◆ **Selected excerpt**:

4. Empirical Results and Comparative Evaluation

Error-Correcting Decoding

PAC MLP decoder (Dai et al., 2024):
- Achieves FER within ≈0.1 dB of the dispersion-approximation bound for PAC(16,8).
- Outperforms CNN and RNN decoders by ≈0.5 dB FER at $10^{-3}$ error level.
- Decoding latency: 40 µs (CPU), 12 µs (GPU) per codeword.
LDPC MLP decoder (Karami et al., 2014):
- BER is within 0.1–0.2 dB of the Sum-Product Algorithm (SPA) for small codes, with nearly half the per-iteration multiplications.

Sequence and Language Modeling

CausalRN (Cui et al., 2024):
- Matches standard Transformer on copying tasks up to sequence length 256.
- Converges as fast or faster, with $O(1)$ per-token updates.
- Careful architectural ablations confirm that both exponential activation and pre-activation normalization are indispensable.
Sparse All-MLP (sMLP) (Yu et al., 2022):
- Validation perplexity outperforms or matches Transformer-MoEs and dense models at both 0.8T and 2.0T FLOPs/batch regime.

◆ **What to work on**:
- A) Using the excerpt on empirical results, answer:
(i) What is the PAC MLP decoder's per-codeword decoding latency on a GPU?
(ii) Up to what sequence length does CausalRN match the standard Transformer on copying tasks?
(iii) At which two FLOPs/batch regimes is the validation perplexity of sMLP compared?
- B) Quote the stretch of the excerpt on empirical results from "- Outperforms CNN" through "with $O(1)$ per-token updates.".

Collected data
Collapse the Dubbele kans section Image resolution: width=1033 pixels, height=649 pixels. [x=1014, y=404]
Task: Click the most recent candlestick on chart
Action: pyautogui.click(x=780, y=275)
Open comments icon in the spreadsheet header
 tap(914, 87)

* * *

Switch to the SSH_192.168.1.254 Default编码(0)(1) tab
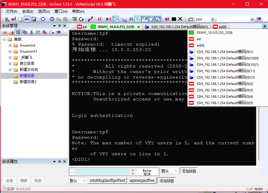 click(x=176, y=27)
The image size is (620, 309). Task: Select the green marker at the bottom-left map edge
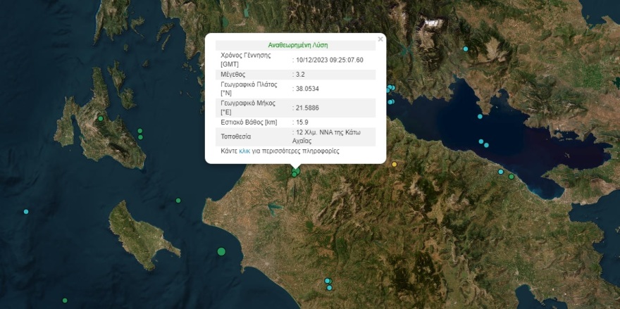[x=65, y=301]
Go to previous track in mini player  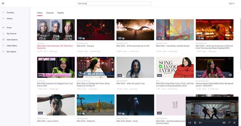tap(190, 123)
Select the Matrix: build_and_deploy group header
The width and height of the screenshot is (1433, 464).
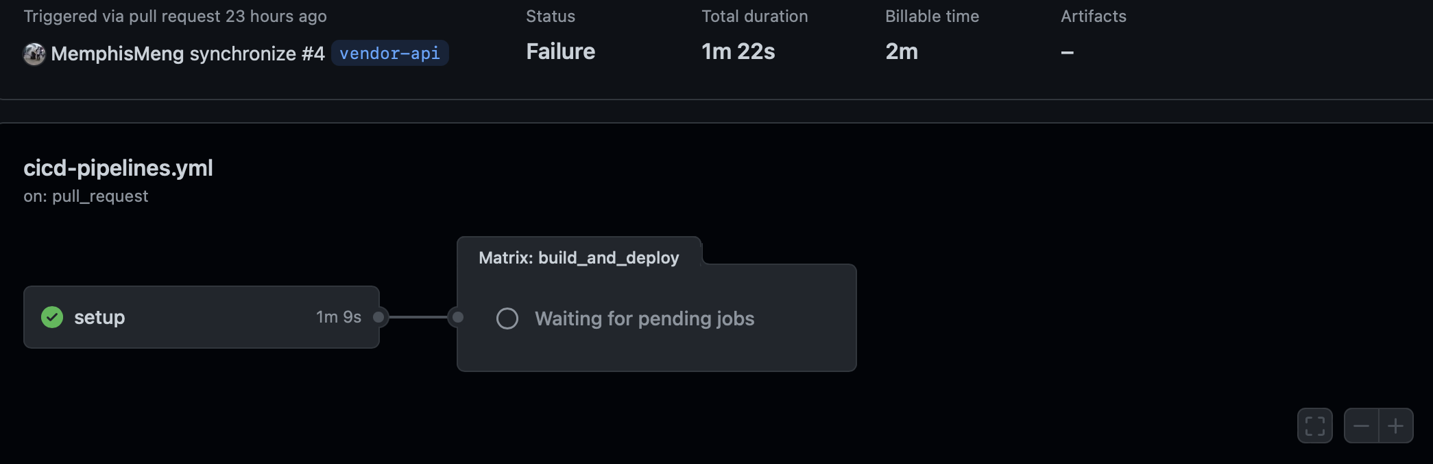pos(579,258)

...

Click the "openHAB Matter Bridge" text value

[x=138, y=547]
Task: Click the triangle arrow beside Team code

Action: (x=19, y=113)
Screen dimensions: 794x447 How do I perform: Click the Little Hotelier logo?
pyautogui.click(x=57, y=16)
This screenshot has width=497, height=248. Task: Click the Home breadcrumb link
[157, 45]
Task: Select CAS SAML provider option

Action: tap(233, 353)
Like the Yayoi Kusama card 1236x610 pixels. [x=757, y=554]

◆ **Activity answers**:
- A)
(i) 12 µs
(ii) 256
(iii) 0.8T and 2.0T

- B)
- Outperforms CNN and RNN decoders by ≈0.5 dB FER at $10^{-3}$ error level.
- Decoding latency: 40 µs (CPU), 12 µs (GPU) per codeword.
LDPC MLP decoder (Karami et al., 2014):
- BER is within 0.1–0.2 dB of the Sum-Product Algorithm (SPA) for small codes, with nearly half the per-iteration multiplications.

Sequence and Language Modeling

CausalRN (Cui et al., 2024):
- Matches standard Transformer on copying tasks up to sequence length 256.
- Converges as fast or faster, with $O(1)$ per-token updates.